When we do have a true emergency, it makes everyone work a little harder and reminds us why we do what we do.

Last night the page went out around the hospital, "Code Baby Blue to the ER" and my heart sank. No one ever wants to hear code blue but you really never want to hear code baby blue. I sat waiting to hear anything, any news that this baby was going to live but that news never came. I had to look his mother in the eyes as she came tearing into the ER and not say anything since I knew what she could only fear had happened. I had to cover my ears as she shrieked and sobbed after being told of his fate. I closed my door and said a prayer.

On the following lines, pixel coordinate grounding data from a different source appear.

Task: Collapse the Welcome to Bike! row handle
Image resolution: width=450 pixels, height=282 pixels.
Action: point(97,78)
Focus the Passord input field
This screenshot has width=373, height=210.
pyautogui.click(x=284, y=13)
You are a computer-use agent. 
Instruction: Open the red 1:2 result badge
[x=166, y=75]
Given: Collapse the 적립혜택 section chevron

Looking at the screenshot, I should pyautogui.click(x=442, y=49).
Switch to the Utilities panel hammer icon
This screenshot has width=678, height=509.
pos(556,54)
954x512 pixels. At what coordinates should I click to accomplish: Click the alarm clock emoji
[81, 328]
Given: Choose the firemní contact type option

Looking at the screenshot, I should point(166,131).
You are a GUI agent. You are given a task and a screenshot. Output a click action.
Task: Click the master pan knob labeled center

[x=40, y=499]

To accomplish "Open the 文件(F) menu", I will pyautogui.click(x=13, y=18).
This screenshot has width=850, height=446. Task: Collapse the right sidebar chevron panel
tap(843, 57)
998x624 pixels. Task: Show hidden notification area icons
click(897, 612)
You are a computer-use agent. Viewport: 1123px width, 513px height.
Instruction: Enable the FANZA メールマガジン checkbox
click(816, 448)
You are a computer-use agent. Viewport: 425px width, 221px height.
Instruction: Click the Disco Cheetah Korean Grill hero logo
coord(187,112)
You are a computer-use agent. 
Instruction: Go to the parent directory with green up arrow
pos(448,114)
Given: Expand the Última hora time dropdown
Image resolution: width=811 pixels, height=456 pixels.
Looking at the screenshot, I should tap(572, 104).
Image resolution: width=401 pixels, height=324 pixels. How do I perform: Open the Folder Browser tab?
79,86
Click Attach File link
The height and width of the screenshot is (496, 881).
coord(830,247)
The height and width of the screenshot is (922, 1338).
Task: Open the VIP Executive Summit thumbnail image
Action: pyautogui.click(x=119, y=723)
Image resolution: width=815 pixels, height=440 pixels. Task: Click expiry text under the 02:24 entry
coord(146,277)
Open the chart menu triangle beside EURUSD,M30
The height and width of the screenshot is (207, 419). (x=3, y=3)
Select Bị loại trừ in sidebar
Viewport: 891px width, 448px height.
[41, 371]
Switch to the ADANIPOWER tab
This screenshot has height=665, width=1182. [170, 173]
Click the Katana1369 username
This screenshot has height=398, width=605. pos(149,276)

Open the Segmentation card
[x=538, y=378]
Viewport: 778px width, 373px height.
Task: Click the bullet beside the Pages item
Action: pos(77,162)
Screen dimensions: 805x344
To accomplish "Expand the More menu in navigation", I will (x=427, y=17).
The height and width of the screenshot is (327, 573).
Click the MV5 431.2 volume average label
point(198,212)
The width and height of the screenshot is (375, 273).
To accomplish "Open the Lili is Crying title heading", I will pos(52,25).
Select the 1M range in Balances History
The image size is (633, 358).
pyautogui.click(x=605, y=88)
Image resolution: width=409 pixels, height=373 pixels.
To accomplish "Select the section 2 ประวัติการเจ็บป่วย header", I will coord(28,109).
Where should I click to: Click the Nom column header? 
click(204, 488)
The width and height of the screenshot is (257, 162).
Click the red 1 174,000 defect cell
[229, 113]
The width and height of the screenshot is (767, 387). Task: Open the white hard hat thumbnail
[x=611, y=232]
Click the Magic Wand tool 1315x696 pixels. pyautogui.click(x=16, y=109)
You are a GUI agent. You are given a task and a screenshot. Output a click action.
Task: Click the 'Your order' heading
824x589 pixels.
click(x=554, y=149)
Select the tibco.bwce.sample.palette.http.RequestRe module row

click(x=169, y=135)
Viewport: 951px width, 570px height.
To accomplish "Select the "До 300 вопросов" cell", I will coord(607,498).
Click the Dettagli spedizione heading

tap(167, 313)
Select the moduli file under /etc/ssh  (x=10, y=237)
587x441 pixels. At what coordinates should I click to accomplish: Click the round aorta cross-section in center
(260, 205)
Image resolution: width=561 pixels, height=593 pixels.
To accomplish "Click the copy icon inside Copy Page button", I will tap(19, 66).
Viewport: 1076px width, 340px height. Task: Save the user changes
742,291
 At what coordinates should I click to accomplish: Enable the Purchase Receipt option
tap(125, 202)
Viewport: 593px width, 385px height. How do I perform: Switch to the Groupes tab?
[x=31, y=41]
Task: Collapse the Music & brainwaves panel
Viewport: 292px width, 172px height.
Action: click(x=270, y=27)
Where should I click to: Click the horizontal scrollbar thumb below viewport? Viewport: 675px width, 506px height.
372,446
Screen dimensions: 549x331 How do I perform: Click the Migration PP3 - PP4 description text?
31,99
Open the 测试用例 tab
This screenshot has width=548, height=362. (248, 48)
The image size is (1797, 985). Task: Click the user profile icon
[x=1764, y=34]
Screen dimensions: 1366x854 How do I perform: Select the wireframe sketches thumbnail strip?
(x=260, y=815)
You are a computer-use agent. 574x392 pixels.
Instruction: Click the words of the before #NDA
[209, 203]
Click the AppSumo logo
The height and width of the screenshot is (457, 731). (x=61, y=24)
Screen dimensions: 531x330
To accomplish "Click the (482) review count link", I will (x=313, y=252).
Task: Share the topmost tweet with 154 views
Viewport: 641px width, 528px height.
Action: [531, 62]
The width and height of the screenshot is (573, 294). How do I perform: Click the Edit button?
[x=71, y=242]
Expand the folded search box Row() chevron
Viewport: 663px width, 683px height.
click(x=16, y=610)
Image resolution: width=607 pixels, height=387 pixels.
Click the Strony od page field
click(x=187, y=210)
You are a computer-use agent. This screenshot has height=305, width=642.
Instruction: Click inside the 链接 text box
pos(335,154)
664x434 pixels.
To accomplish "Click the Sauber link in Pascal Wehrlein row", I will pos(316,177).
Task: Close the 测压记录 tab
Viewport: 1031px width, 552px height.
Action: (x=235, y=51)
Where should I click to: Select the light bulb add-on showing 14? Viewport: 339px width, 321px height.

It's not right and it's not fair.

I remember walking out of the hospital the morning that my mother-in-law passed away and wondering how the world kept on going. Did people not realize that someone had just died? I can only imagine the torment that this family is going thru this morning. And me? I got to come home and see my healthy boys. I got to hug them and kiss them and hear them tell me about hooking the stroller up to the truck and driving it around (more on that later).

I'm just at a loss for words. Would you say a prayer for this family?

“Seek the LORD while he may be found; call on him while he is near.” Isaiah 55:6

3 comments:

Fit Dani said...

we are blessed, i cant imagine life without them ...
what happened to this little boy?!

Jennifer W said...

Again, I am so sorry. It's a humbling experience to be witness to a moment like that. Hugs.

Misty said...

That sucks, Clarissa. I'm sorry you had to see that.